The first day of deer hunting season was a school holiday in the coal mining region of Western Pennsylvania where I grew up. Our parents made sure my brothers and I went to the gun range in the basement of Greensburg’s City Hall for National Rifle Association training in how to safely maintain and fire a rifle. Back then, gun-related deaths were rare, and every one of them was cause for concern.
Now, each day, there is news of another mass shooting, another innocent bystander killed by gunfire, or both. Elementary school children, Amish girls, church goers, ministers, college students, broadcast reporters and cameramen have all been targets. And of course, their family and friends are also victims.
It has been said that insanity is doing the same thing over and over while expecting different outcomes. We keep failing to provide adequate regulation of guns and the killings mount. And the net effect of this prolonged insanity is that as 2016 begins, America is by far the “leader” in gun-related deaths and injuries among developed nations.
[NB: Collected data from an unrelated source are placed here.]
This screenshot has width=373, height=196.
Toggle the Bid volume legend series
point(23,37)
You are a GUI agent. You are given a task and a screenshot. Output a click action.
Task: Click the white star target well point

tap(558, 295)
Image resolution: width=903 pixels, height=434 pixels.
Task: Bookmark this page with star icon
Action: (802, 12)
Compare this dismal record to the automobile, where we have made great strides in effective and balanced regulation that has enabled a healthy auto industry and at the same time provided great improvements in safety, saving hundreds of thousands of lives and preventing millions more injuries.
A crucial question is: “How did we get here, as a nation?” I have several observations. Guns became far more lethal; they became far more widely available and acquired because guns were effectively sold to ever growing numbers of people as important either for identity, safety or both. Meanwhile, regulation did not keep up. In fact, in the case of assault weapons, what little constraints there were, disappeared. And finally, the legal system failed to impose liability and actually worked to strengthen the trend, through questionable rulings on the Second Amendment.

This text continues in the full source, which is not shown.